Only the lines of the data below from the one with "Where should I click to: Open" through the one with "This screenshot has width=1346, height=647." are wanted. Repeat them exactly.
• • • •
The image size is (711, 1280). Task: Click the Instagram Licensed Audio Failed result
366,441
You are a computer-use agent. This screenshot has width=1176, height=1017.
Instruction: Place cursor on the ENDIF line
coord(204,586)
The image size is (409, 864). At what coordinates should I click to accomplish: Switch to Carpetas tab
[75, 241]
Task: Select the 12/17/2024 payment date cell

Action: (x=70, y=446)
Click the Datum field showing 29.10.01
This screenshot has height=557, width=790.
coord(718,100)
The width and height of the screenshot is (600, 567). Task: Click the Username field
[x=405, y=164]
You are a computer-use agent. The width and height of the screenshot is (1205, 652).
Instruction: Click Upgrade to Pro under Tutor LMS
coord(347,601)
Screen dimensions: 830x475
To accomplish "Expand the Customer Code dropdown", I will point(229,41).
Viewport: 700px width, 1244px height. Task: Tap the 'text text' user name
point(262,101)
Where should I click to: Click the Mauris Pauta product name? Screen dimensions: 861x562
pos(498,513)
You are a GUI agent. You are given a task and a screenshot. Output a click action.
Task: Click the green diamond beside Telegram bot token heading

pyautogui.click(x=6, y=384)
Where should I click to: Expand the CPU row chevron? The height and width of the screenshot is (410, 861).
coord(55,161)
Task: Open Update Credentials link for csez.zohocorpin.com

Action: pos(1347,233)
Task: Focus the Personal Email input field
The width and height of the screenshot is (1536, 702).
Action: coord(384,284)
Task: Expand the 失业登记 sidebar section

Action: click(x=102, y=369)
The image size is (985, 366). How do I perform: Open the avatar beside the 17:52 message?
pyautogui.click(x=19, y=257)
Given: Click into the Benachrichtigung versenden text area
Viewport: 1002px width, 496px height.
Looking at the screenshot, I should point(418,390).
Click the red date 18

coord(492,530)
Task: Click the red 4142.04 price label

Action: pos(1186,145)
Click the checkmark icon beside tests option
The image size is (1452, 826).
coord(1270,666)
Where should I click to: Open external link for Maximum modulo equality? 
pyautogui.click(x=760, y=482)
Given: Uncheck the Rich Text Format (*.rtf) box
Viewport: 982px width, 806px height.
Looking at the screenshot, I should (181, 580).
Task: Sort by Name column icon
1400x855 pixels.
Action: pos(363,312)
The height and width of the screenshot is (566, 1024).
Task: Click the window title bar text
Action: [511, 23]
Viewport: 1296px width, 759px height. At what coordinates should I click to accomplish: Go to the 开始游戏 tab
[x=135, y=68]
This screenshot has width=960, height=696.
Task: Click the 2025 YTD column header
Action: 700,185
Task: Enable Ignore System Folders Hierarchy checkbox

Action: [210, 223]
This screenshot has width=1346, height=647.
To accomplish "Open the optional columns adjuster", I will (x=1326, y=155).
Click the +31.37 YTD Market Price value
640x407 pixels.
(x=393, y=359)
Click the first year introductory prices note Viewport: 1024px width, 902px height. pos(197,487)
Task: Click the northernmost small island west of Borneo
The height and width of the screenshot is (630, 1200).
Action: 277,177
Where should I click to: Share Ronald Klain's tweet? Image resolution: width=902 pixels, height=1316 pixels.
• • • •
Task response:
Where should I click to: Open external link for Maximum modulo equality? 
pyautogui.click(x=760, y=482)
Given: Uncheck the Rich Text Format (*.rtf) box
Viewport: 982px width, 806px height.
Looking at the screenshot, I should (181, 580).
Task: Sort by Name column icon
1400x855 pixels.
Action: pos(363,312)
The height and width of the screenshot is (566, 1024).
Task: Click the window title bar text
Action: [511, 23]
Viewport: 1296px width, 759px height. At what coordinates should I click to accomplish: Go to the 开始游戏 tab
[x=135, y=68]
This screenshot has width=960, height=696.
Task: Click the 2025 YTD column header
Action: 700,185
Task: Enable Ignore System Folders Hierarchy checkbox

Action: [210, 223]
This screenshot has width=1346, height=647.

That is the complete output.